## [Texto para análise]
Do caderno de JC Foram 20 anos dedicados exclusivamente aos adolescentes em situação de risco, grande parte deles infratores da comunidade de Socorro, em Jaboatão dos Guararapes, no Grande Recife.

A exemplar missão do padre espanhol Ramiro Ludeño y Amigo, 64 anos, no Brasil desde 1974, foi estupidamente interrompida por um jovem de 15 anos.

Justamente com o mesmo perfil daqueles que o religioso estava acostumado a salvar.

Preso na manhã de ontem quando deixava a Escola Estadual José Mariano Teixeira, no bairro de Areias, na Zona Oeste do Recife, bem perto do local do assassinato, o adolescente, dependende de cocaína e maconha, confessou o crime.

Disse que tentou realizar um assalto quando o padre manobrava a Hilux no cruzamento das Avenidas Doutor Villas Boas e Aurélio Maia.

Contou que, quando o religioso tocou no câmbio do veículo, pensou que ele iria reagir.

O assassinato ocorreu às 20h da quinta-feira.

O garoto afirmou que ficou assustado. “Ele nos disse que não sabia manusear direito a arma de fabricação caseira (espingarda 12) e que o tiro foi acidental.

Como ele é bem magro, após o disparo, chegou a cair no chão”, informou o delegado-titular do Departamento de Homicídio e Proteção à Pessoa (DHPP), Joselito Amaral.

O assaltou tinha um motivo: o adolescente queria dinheiro para pagar dívidas de droga.

Em depoimento na sede do Departamento de Homicídio e Proteção à Pessoa (DHPP), informou que, além de usuário, era também traficante. “Ele nunca teve passagem pela polícia”, declarou Joselito Amaral.

## [Dados exibidos]
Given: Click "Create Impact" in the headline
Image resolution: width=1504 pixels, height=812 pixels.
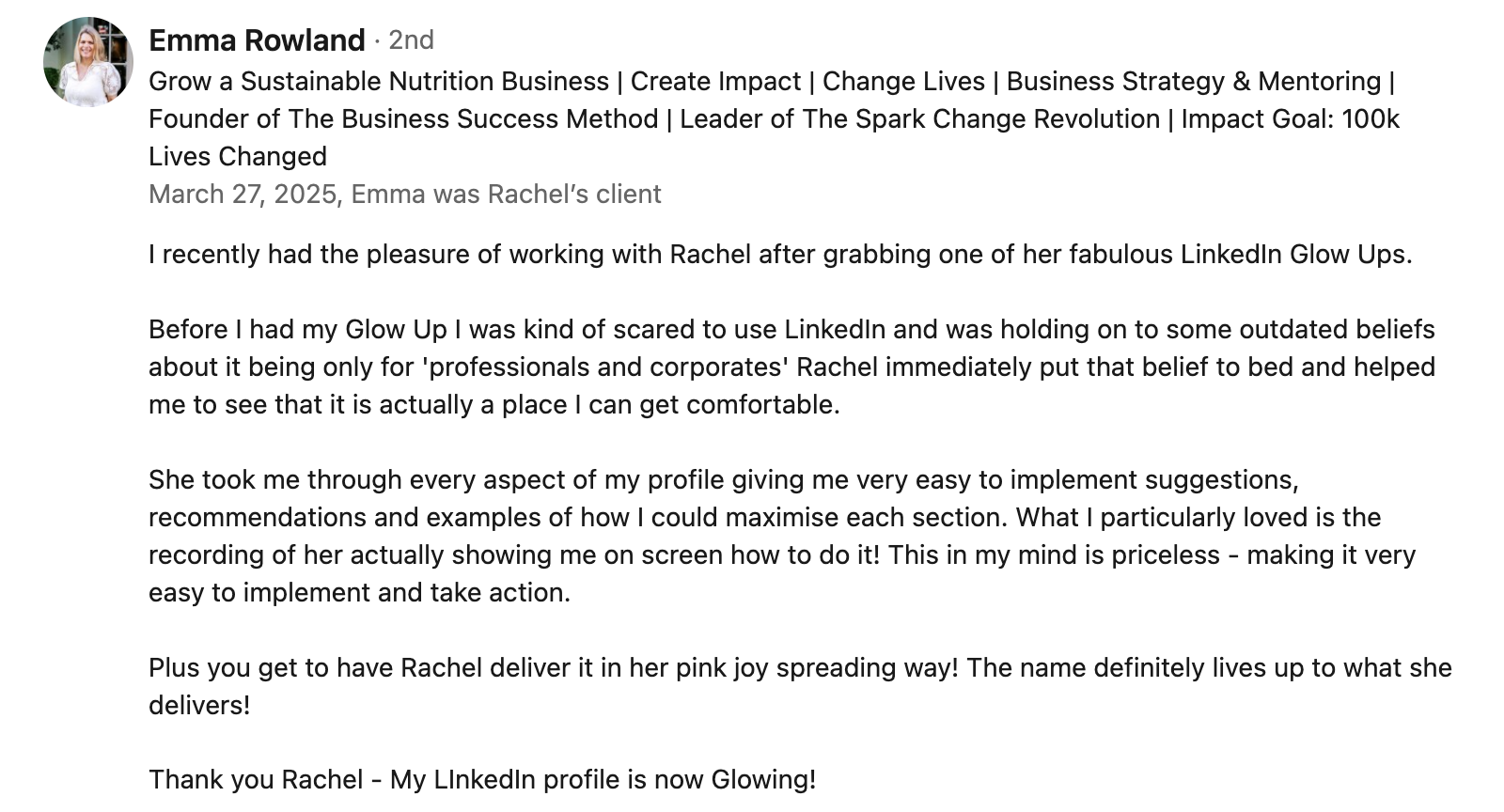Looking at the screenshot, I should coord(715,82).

--

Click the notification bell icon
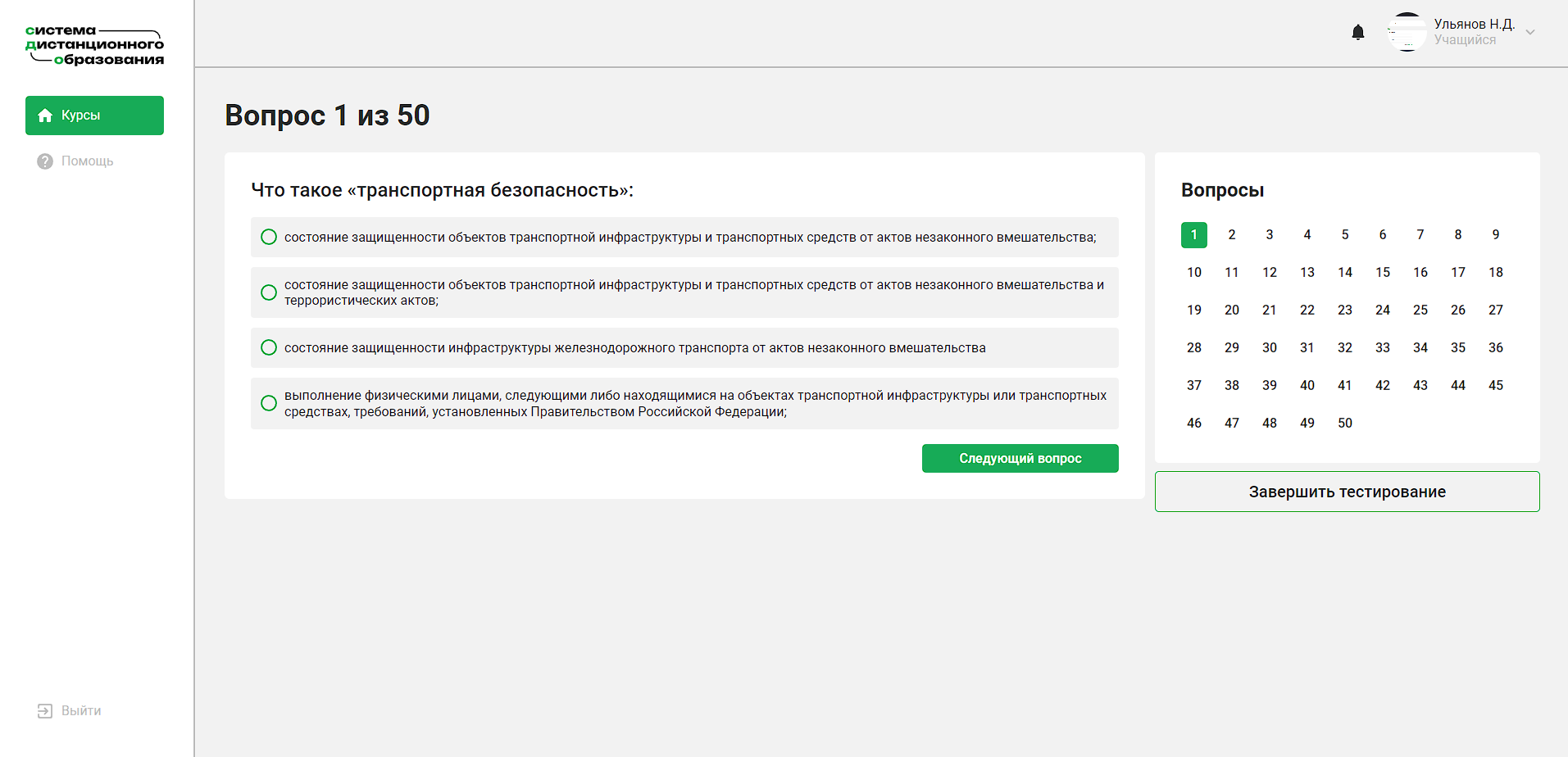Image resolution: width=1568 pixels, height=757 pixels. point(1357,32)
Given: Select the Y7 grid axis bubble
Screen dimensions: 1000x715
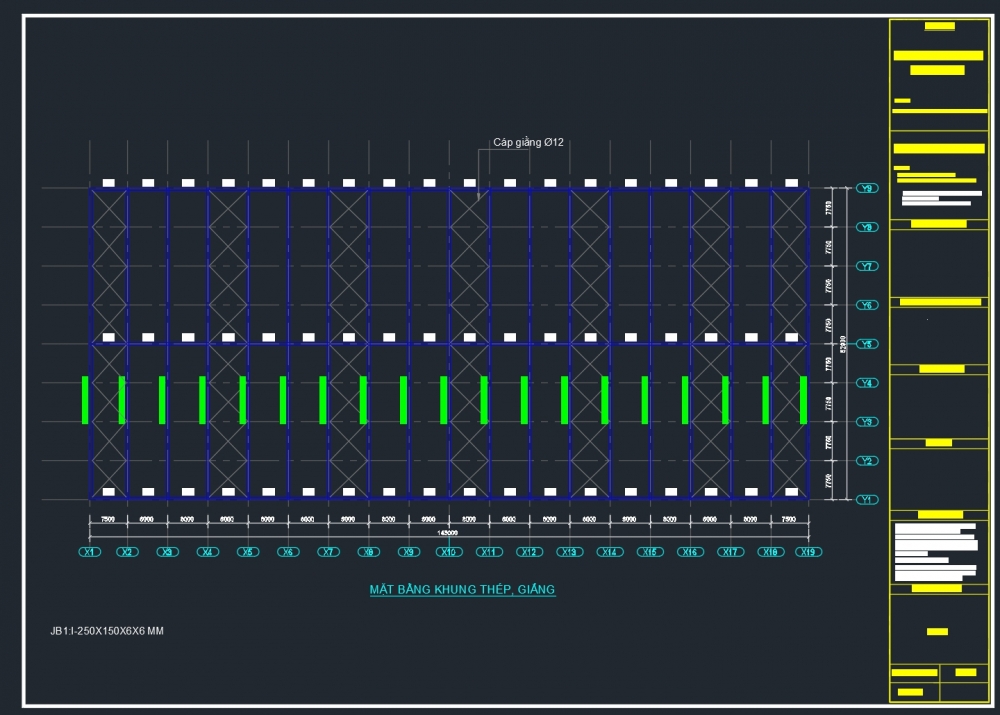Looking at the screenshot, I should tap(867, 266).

---

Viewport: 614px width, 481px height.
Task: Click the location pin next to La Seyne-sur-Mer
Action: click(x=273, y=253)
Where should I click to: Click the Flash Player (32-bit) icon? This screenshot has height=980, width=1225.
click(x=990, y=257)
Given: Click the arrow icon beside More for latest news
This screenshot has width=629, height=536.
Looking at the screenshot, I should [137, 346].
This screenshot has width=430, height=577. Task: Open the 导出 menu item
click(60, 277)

## [Tarefa 1]
Segundo a notícia sobre o assassinato do padre, a que horas e em que dia ocorreu o crime?
## [Tarefa 2]
Transcreva da notícia o trecho que começa nas palavras "A exemplar missão" e termina depois das palavras "ele iria reagir.".

## [Resposta 1]
Às 20h da quinta-feira.

## [Resposta 2]
A exemplar missão do padre espanhol Ramiro Ludeño y Amigo, 64 anos, no Brasil desde 1974, foi estupidamente interrompida por um jovem de 15 anos.

Justamente com o mesmo perfil daqueles que o religioso estava acostumado a salvar.

Preso na manhã de ontem quando deixava a Escola Estadual José Mariano Teixeira, no bairro de Areias, na Zona Oeste do Recife, bem perto do local do assassinato, o adolescente, dependende de cocaína e maconha, confessou o crime.

Disse que tentou realizar um assalto quando o padre manobrava a Hilux no cruzamento das Avenidas Doutor Villas Boas e Aurélio Maia.

Contou que, quando o religioso tocou no câmbio do veículo, pensou que ele iria reagir.